= GIVEN DATA =
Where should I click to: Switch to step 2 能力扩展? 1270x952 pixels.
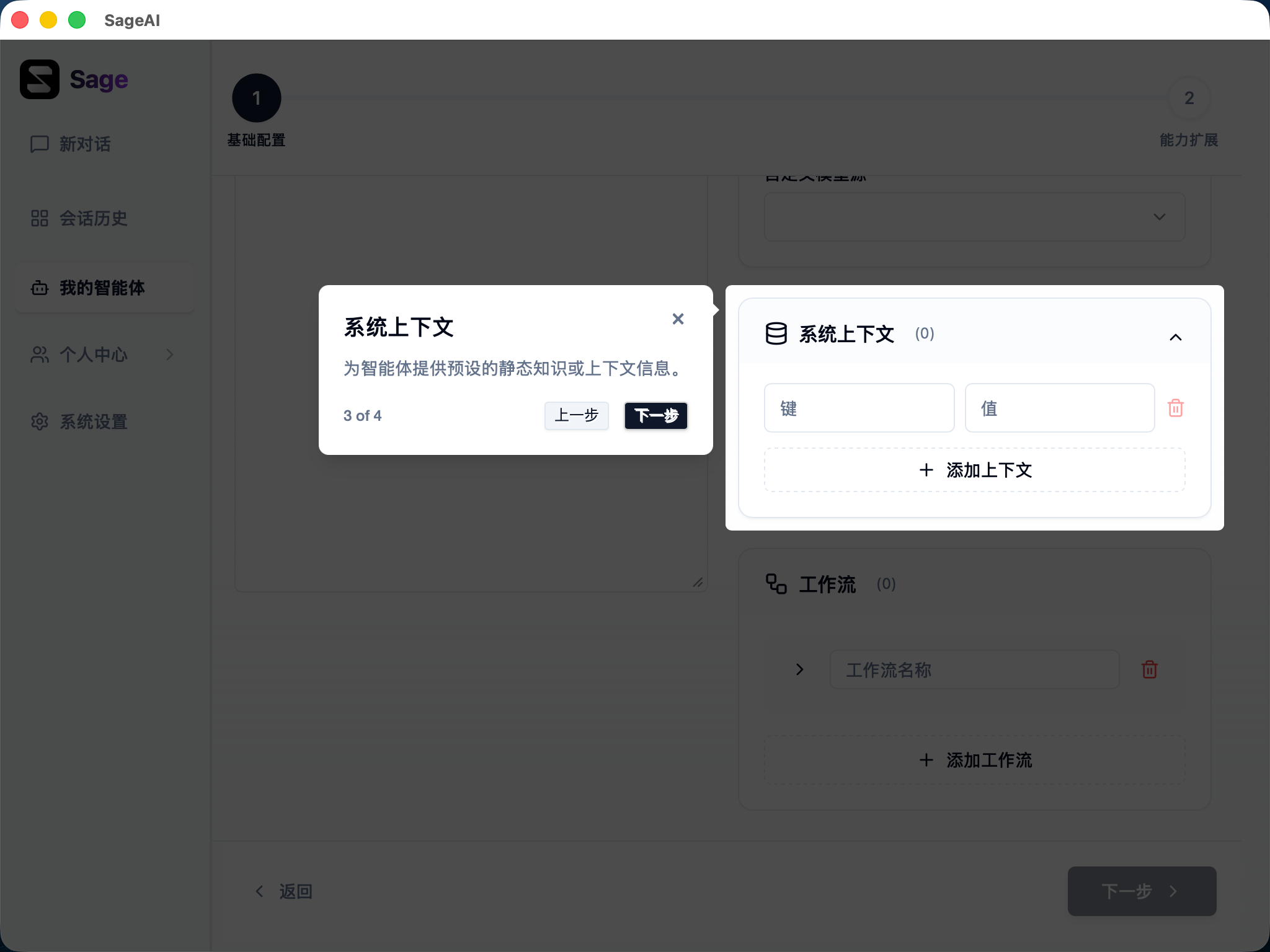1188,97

==

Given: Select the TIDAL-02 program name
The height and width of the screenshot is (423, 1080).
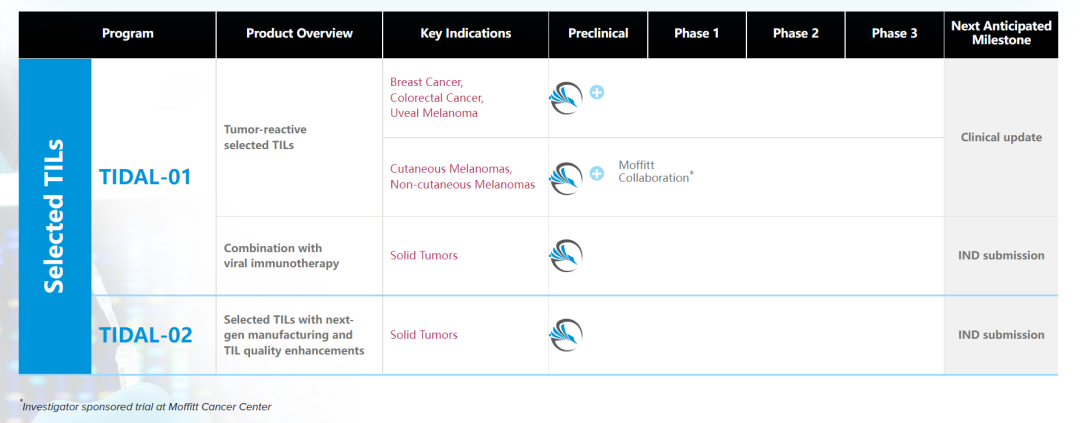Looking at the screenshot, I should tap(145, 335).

= GIVEN EXERCISE =
Starting with the line containing "Given: Select the TIDAL-02 program name" and continuing through the line containing "Looking at the", express those lines of the records as a JSON list of strings, one string per line, with blank lines omitted. Leave the pictures out of the answer.

= EXERCISE RESPONSE =
[
  "Given: Select the TIDAL-02 program name",
  "The height and width of the screenshot is (423, 1080).",
  "Looking at the screenshot, I should tap(145, 335)."
]